Bankruptcy proceedings could also have some special exemptions. They fall under two categories, namely federal insolvency exemptions and federal non-insolvency exemption laws. It is a requirement by the law Mass that you chose between the two when filing for insolvency. The latter category of exemption implies that your personal property like your homestead and other financial benefits can be exempted from insolvency. Learn more about these laws from your local library.
Bankruptcy is used by both individuals and business to get rid if their debts. They can then repay these debts with protection from the bankruptcy court. There are two kinds of bankruptcy: reorganization and liquidation. Under Chapter 7 of the bankruptcy code, liquidation bankruptcy happens when you ask the bankruptcy court to have your debts discharged. The bankruptcy court will then be sell or liquidate some of your properties. The money gained from doing this is then shared amongst the creditors. Liquidation bankruptcy lasts for between 4 and 6 months, so it is quite quick, and you only need to appear once at the courthouse. It is a very easy process, and means you don’t have to pay over a long period of time. However, Chapter 7 bankruptcy is not available to everybody.
If you have been discharged from bankruptcy in the last 6 to 8 years, then you will not be able to benefit from Chapter 7 bankruptcy. Also, if after looking at your overall debt, expenses and income, it seems that the other kind of bankruptcy is more suitable, then you cannot demand that liquidation bankruptcy is used.
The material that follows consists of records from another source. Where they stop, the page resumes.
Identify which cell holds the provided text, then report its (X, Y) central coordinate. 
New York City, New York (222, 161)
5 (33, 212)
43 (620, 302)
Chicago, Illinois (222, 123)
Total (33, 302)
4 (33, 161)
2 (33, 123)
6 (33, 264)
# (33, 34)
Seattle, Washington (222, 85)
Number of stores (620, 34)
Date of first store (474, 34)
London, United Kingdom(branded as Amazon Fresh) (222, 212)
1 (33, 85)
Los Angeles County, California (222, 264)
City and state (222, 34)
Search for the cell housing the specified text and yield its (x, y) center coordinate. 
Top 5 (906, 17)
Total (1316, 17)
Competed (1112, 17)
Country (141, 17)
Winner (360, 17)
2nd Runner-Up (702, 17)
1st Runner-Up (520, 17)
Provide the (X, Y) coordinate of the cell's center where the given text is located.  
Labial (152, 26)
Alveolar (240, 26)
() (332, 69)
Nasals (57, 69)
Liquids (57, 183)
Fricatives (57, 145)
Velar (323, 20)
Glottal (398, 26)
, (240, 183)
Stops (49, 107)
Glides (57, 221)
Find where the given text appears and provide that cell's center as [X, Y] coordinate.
If you are a veteran, who is now disabled, and you incurred your debt while you were in active duty, then it is almost automatic to be able to file. Also, if your debts were caused by running a business, then you will also qualify. If you don’t fall into any of the above categories, then you must meet certain criteria. These criteria have been brought in because of new rules on bankruptcy. Your monthly income will be compared to that of an average family of the same size as yours in the state in which you live. This is not your income when you file for bankruptcy. It is the average income for the 6 months previous to your filing date. The calculation does not include Social Security benefits such as retirement and disability.
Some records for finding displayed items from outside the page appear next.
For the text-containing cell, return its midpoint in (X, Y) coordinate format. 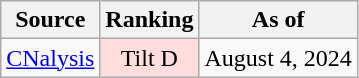
Source (50, 20)
Tilt D (150, 58)
Ranking (150, 20)
CNalysis (50, 58)
August 4, 2024 (278, 58)
As of (278, 20)
Identify which cell holds the provided text, then report its (x, y) central coordinate. 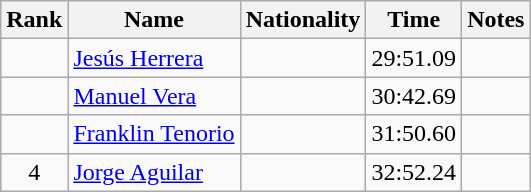
Notes (496, 20)
Jesús Herrera (154, 58)
Franklin Tenorio (154, 134)
4 (34, 172)
Manuel Vera (154, 96)
Name (154, 20)
32:52.24 (414, 172)
Jorge Aguilar (154, 172)
31:50.60 (414, 134)
30:42.69 (414, 96)
Nationality (303, 20)
29:51.09 (414, 58)
Rank (34, 20)
Time (414, 20)
Capture the cell that displays the provided text and extract its [X, Y] central coordinate. 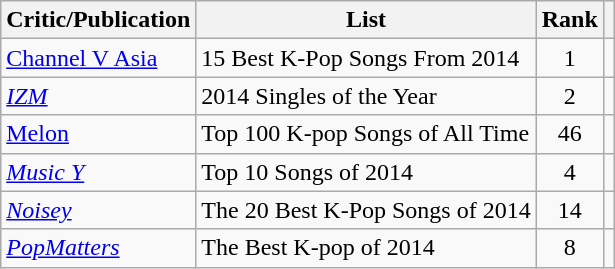
Top 100 K-pop Songs of All Time [366, 134]
PopMatters [98, 248]
Melon [98, 134]
8 [570, 248]
2014 Singles of the Year [366, 96]
List [366, 20]
4 [570, 172]
1 [570, 58]
14 [570, 210]
Critic/Publication [98, 20]
Top 10 Songs of 2014 [366, 172]
IZM [98, 96]
15 Best K-Pop Songs From 2014 [366, 58]
The 20 Best K-Pop Songs of 2014 [366, 210]
Rank [570, 20]
2 [570, 96]
46 [570, 134]
Channel V Asia [98, 58]
The Best K-pop of 2014 [366, 248]
Noisey [98, 210]
Music Y [98, 172]
Find where the given text appears and provide that cell's center as (x, y) coordinate. 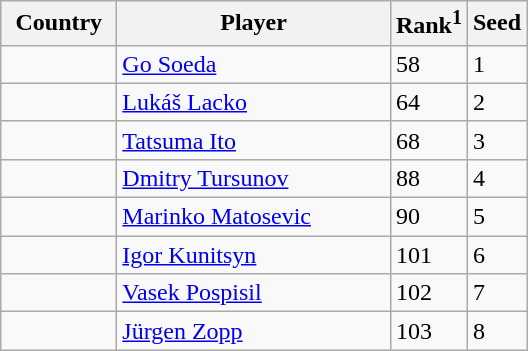
Seed (496, 24)
Country (59, 24)
90 (428, 217)
1 (496, 64)
68 (428, 140)
58 (428, 64)
Rank1 (428, 24)
88 (428, 178)
64 (428, 102)
6 (496, 255)
3 (496, 140)
Vasek Pospisil (254, 293)
Marinko Matosevic (254, 217)
Lukáš Lacko (254, 102)
Player (254, 24)
Tatsuma Ito (254, 140)
8 (496, 331)
Igor Kunitsyn (254, 255)
Jürgen Zopp (254, 331)
4 (496, 178)
102 (428, 293)
101 (428, 255)
2 (496, 102)
Dmitry Tursunov (254, 178)
Go Soeda (254, 64)
7 (496, 293)
5 (496, 217)
103 (428, 331)
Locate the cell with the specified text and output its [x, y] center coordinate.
If it seems that your income would allow you to support reorganization bankruptcy, then you will not be allowed to apply for liquidation bankruptcy. Most people would prefer this kind of bankruptcy, because a fraction of your debt need not be repaid. Some courts will allow you to keep some of your properties so that you don’t have to start from scratch after your bankruptcy. Reorganization bankruptcy usually happens under Chapter 13, where you file a plan on your intentions to settle your debts to the court. In your plan, you say how much money each of your creditors will receive. You will be discharged of your debts after either a 3 or 5 year repayment plan, assuming you have repaid everything asked of you. Sometimes, if the court sees that you are in obvious financial trouble, then they will discharge you earlier than planned. Both kinds of bankruptcy demand that you complete a credit counselling course, which should be run by an organization which is approved and recognized by the United States Trustee’s office.
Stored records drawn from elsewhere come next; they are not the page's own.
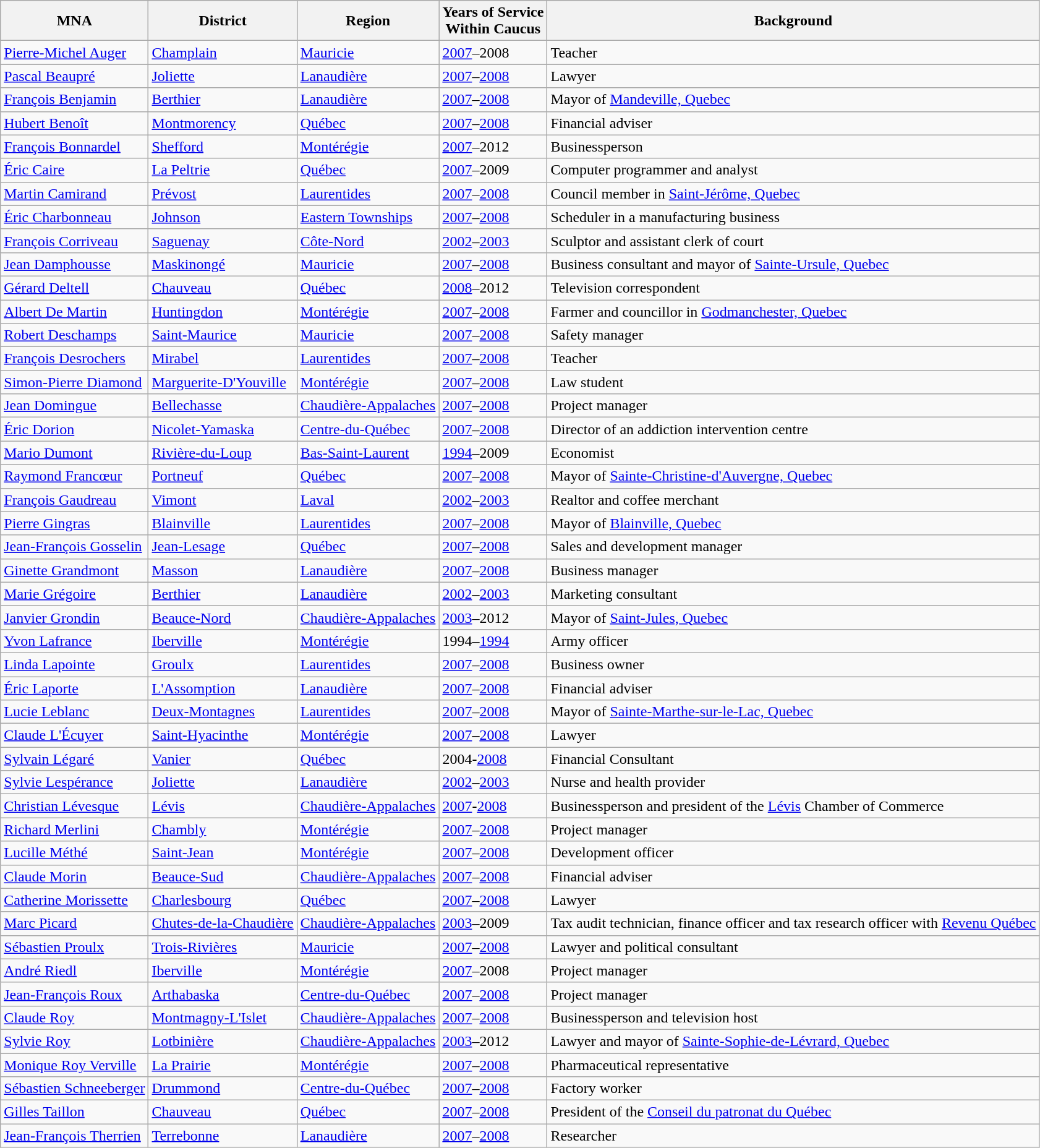
Prévost [223, 194]
Lévis [223, 806]
Mayor of Sainte-Marthe-sur-le-Lac, Quebec [793, 712]
François Corriveau [74, 241]
2004-2008 [493, 759]
President of the Conseil du patronat du Québec [793, 1112]
Sébastien Schneeberger [74, 1088]
MNA [74, 21]
Richard Merlini [74, 829]
Jean-François Gosselin [74, 547]
Éric Caire [74, 170]
2003–2009 [493, 923]
Mayor of Sainte-Christine-d'Auvergne, Quebec [793, 476]
Pharmaceutical representative [793, 1064]
Sylvie Roy [74, 1041]
Raymond Francœur [74, 476]
Years of ServiceWithin Caucus [493, 21]
Business consultant and mayor of Sainte-Ursule, Quebec [793, 264]
Saint-Maurice [223, 335]
Laval [368, 500]
Blainville [223, 523]
Claude L'Écuyer [74, 735]
Vanier [223, 759]
Gérard Deltell [74, 288]
Portneuf [223, 476]
François Gaudreau [74, 500]
Lawyer and mayor of Sainte-Sophie-de-Lévrard, Quebec [793, 1041]
Development officer [793, 853]
Johnson [223, 217]
Pierre Gingras [74, 523]
Business manager [793, 570]
Council member in Saint-Jérôme, Quebec [793, 194]
Mayor of Mandeville, Quebec [793, 100]
Éric Laporte [74, 688]
Jean-François Therrien [74, 1135]
2007-2008 [493, 806]
Financial Consultant [793, 759]
Chambly [223, 829]
Lucie Leblanc [74, 712]
Scheduler in a manufacturing business [793, 217]
Marc Picard [74, 923]
Sébastien Proulx [74, 947]
2007–2009 [493, 170]
François Benjamin [74, 100]
Linda Lapointe [74, 664]
Safety manager [793, 335]
Martin Camirand [74, 194]
Rivière-du-Loup [223, 453]
Saint-Hyacinthe [223, 735]
Arthabaska [223, 994]
Hubert Benoît [74, 123]
Computer programmer and analyst [793, 170]
Jean-Lesage [223, 547]
Simon-Pierre Diamond [74, 382]
Jean-François Roux [74, 994]
Éric Charbonneau [74, 217]
Trois-Rivières [223, 947]
Lawyer and political consultant [793, 947]
Pascal Beaupré [74, 76]
Realtor and coffee merchant [793, 500]
2007–2012 [493, 147]
Bas-Saint-Laurent [368, 453]
Robert Deschamps [74, 335]
Businessperson [793, 147]
1994–1994 [493, 641]
Shefford [223, 147]
Jean Domingue [74, 406]
Marguerite-D'Youville [223, 382]
Businessperson and television host [793, 1017]
Catherine Morissette [74, 900]
La Prairie [223, 1064]
François Desrochers [74, 359]
Eastern Townships [368, 217]
Economist [793, 453]
Gilles Taillon [74, 1112]
Vimont [223, 500]
Television correspondent [793, 288]
Éric Dorion [74, 429]
Christian Lévesque [74, 806]
Sylvain Légaré [74, 759]
Claude Roy [74, 1017]
Nicolet-Yamaska [223, 429]
Saint-Jean [223, 853]
Business owner [793, 664]
Tax audit technician, finance officer and tax research officer with Revenu Québec [793, 923]
Mayor of Blainville, Quebec [793, 523]
Monique Roy Verville [74, 1064]
Côte-Nord [368, 241]
Charlesbourg [223, 900]
Saguenay [223, 241]
André Riedl [74, 970]
Beauce-Nord [223, 617]
1994–2009 [493, 453]
Masson [223, 570]
Lotbinière [223, 1041]
Nurse and health provider [793, 782]
Yvon Lafrance [74, 641]
L'Assomption [223, 688]
Claude Morin [74, 876]
Sales and development manager [793, 547]
Mayor of Saint-Jules, Quebec [793, 617]
Factory worker [793, 1088]
Army officer [793, 641]
Farmer and councillor in Godmanchester, Quebec [793, 311]
Region [368, 21]
Ginette Grandmont [74, 570]
2008–2012 [493, 288]
Mario Dumont [74, 453]
Marketing consultant [793, 594]
District [223, 21]
Beauce-Sud [223, 876]
Sculptor and assistant clerk of court [793, 241]
Montmorency [223, 123]
Champlain [223, 53]
Maskinongé [223, 264]
Law student [793, 382]
Groulx [223, 664]
Pierre-Michel Auger [74, 53]
Director of an addiction intervention centre [793, 429]
Janvier Grondin [74, 617]
Marie Grégoire [74, 594]
Deux-Montagnes [223, 712]
Bellechasse [223, 406]
François Bonnardel [74, 147]
Mirabel [223, 359]
Researcher [793, 1135]
Terrebonne [223, 1135]
Albert De Martin [74, 311]
Huntingdon [223, 311]
Jean Damphousse [74, 264]
Chutes-de-la-Chaudière [223, 923]
Sylvie Lespérance [74, 782]
Background [793, 21]
Montmagny-L'Islet [223, 1017]
Businessperson and president of the Lévis Chamber of Commerce [793, 806]
Lucille Méthé [74, 853]
La Peltrie [223, 170]
Drummond [223, 1088]
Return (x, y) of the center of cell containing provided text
This course will help you to examine your situation and see if bankruptcy is really necessary. It will enable you to examine other possible informal repayment schemes which you may not have thought of. Even if such a repayment isn’t possible in your case, you will still need to have counselling. Also, you will need to complete counselling after the bankruptcy proceedings. This post-counselling aims to teach you the right way to manage your finances so you don’t get into a similar situation in the future. You will not be discharged from your bankruptcy unless you complete this counselling. It may be that bankruptcy is beneficial for the creditor and the debtor. It is a method of taking charge of your financial responsibilities and to be able to deal with the mistakes which led to your difficulties. Although bankruptcy can be to your advantage, you should only consider it as a last resort.